Stand up to currency manipulators. There is no reason that an innovative, productive economy like the United States has to run a persistent trade deficit. We are being manipulated by the central banks and sovereign wealth funds of East Asian and OPEC nations, plain and simple. The inflow of these excess savings must be matched by an equal trade deficit, artificially suppressing American manufacturing. For example, there is no reason that manufacturing of high tech goods for American companies, which requires relatively little labor, should be done in Asia and not at least mostly in the United States. We are needlessly allowing excess capital formation outside of our borders. While I think the corporate tax reform mentioned above will help in this regard, we should also explore a wider array of "sticks" like currency interventions, tariffs and capital controls in addition to diplomatic "carrots" like trade deals in seeking to promote trade balance. (Our trade deficit is currently 4% of GDP.) I know that such a proposal will spark warnings of "trade wars", but in reality other countries use these types of tools all the time (Switzerland did this week) and if they are used to negotiate an end to market interference by the other country, there should be no long term repercussions.
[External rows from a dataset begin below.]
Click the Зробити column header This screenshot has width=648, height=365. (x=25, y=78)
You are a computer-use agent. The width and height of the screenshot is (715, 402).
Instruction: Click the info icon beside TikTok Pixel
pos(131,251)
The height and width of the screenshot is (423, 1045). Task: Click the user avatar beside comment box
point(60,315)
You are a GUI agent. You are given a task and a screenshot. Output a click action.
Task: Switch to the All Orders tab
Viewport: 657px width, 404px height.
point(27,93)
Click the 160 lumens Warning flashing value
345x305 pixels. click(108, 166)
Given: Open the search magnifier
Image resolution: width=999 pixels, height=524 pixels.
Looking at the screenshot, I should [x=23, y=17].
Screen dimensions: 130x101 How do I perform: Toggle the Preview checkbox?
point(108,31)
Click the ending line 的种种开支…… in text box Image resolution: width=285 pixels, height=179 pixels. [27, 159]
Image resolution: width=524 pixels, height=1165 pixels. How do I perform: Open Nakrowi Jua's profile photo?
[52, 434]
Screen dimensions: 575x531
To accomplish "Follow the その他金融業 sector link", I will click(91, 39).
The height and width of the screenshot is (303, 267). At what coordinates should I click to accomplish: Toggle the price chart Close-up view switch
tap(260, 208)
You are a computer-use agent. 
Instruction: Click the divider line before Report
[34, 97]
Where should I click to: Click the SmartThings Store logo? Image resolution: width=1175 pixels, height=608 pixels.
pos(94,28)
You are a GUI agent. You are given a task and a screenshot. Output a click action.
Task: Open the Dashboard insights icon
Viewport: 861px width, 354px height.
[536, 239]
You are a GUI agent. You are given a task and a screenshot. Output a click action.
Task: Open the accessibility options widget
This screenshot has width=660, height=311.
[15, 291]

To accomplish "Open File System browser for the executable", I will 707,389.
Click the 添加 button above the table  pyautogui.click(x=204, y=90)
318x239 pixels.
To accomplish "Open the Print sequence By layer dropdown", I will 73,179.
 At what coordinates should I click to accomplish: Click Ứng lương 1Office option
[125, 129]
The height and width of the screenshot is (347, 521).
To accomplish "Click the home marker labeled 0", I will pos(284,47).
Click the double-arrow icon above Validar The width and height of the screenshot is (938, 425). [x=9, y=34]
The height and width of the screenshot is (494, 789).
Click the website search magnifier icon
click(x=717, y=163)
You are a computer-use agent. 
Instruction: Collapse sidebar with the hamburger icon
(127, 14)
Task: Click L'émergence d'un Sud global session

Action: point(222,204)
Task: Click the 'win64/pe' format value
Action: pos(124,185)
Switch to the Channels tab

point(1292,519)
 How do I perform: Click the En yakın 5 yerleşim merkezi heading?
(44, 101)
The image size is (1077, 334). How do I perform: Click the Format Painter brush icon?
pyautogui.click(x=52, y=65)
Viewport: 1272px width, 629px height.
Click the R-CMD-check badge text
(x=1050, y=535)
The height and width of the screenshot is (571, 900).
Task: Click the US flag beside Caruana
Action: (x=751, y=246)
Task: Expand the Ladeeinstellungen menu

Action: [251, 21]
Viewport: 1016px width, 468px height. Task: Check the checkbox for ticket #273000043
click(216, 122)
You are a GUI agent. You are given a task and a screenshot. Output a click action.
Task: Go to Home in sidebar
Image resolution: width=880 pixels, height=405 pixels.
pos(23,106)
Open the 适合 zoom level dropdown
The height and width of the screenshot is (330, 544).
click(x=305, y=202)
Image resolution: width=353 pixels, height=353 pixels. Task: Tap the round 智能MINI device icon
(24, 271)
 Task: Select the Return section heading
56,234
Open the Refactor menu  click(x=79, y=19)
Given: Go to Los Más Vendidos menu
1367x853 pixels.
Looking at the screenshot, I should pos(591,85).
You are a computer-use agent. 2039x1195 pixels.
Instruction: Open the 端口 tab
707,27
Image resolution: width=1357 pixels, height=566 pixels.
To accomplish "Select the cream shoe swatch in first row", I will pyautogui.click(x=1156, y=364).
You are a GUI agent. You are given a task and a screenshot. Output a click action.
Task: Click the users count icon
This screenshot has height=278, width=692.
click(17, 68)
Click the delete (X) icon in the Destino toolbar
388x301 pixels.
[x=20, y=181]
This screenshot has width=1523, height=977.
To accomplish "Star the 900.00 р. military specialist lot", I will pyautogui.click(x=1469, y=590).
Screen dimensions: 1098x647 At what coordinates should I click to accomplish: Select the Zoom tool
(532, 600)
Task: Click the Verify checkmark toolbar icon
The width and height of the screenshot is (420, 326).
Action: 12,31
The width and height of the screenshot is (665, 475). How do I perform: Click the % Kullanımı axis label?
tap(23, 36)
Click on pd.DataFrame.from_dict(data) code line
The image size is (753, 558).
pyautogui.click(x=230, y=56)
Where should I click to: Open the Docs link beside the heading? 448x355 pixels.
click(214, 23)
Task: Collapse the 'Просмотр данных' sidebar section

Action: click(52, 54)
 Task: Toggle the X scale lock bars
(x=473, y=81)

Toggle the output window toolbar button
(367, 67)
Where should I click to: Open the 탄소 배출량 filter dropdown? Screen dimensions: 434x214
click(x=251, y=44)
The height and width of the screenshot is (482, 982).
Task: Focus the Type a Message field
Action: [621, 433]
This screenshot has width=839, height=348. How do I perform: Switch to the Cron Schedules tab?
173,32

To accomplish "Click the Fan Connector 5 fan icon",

Stop encouraging inflation. One of the biggest fallacies in all of economics is that you need positive inflation for the economy to work properly. It is absolute hogwash. Prices were basically flat for the hundred years prior to World War I and the US economy grew faster than ever. All inflation does is transfer purchasing power from ordinary people to the elites who know how to profit from inflation in the financial markets. Stopping inflation would also have the benefit of making finance boring again, which would stop the drain of talent and capital from the real economy toward non-productive endeavors like designing the latest hedge fund trading algorithm or speculating in commodities. While targeting zero inflation wouldn't create jobs per se, it would lift the real income of American workers, since prices have been rising faster than wages. I frankly don't understand what the Fed has been trying to accomplish lately. The dollar is already at the bottom of its long term trading range and gold prices are soaring. Asset prices are generally pretty expensive. It's time for a new approach.
All of these ideas are incremental steps toward what I think should also be America's new (or at least modified) long term economic strategy. I also include some revenue offsets designed pay for these programs in a way that would not harm the economy and would also serve our long term goals. I realize that some of these proposals cut strongly against the conventional "wisdom", and I don't care. The long term goals are to get more Americans working, to make sure they get paid more by their employers, to produce more domestic investment and to pay for it with more domestic savings. It can be done. We shouldn't expect miracles, however. The economy is going to be abnormally weak for some time to come. This is the time, however, that we can band together to build a long term foundation for strong growth and general prosperity.